SOURCE EXCERPT
Archives 2021

Deploying the Pod– Scaling Up

The pod you’re about to deploy contains two containers. The first, Cloud SQL Proxy, establishes a connection to the Cloud SQL instance using permissions granted by the Google service account.

The second container holds the application. Unaware of its presence within Google Cloud or its deployment within a Kubernetes cluster, this application functions solely with the knowledge of its need to connect to a database. The connection details it requires are supplied through environment variables.

Scaling with a Horizontal Pod Autoscaler

In GKE Autopilot, as with other Kubernetes distributions, the number of instances (pods) for a service is not automatically scaled up and down by default as they are in Cloud Run. Instead, you can scale the number of pods in the cluster using a HorizontalPodAutoscaler. This will scale the number of pods based on the CPU usage of the pods. This is also slightly different to Cloud Run, as new pods are created when a threshold of CPU or memory usage is reached, rather than scaling based on the number of requests.

DATA PROVIDED
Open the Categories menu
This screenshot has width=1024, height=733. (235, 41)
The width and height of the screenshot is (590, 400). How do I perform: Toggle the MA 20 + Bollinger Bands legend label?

THE REQUEST
Using the GKE Autopilot scaling excerpt, explain in one to three sentences why a HorizontalPodAutoscaler is used there. The data is not needed for this exercise.

ANSWER FOR THIS EXERCISE
In GKE Autopilot, as in other Kubernetes distributions, the number of pods for a service is not scaled up and down automatically by default, unlike in Cloud Run. A HorizontalPodAutoscaler provides that scaling by adjusting the number of pods in the cluster.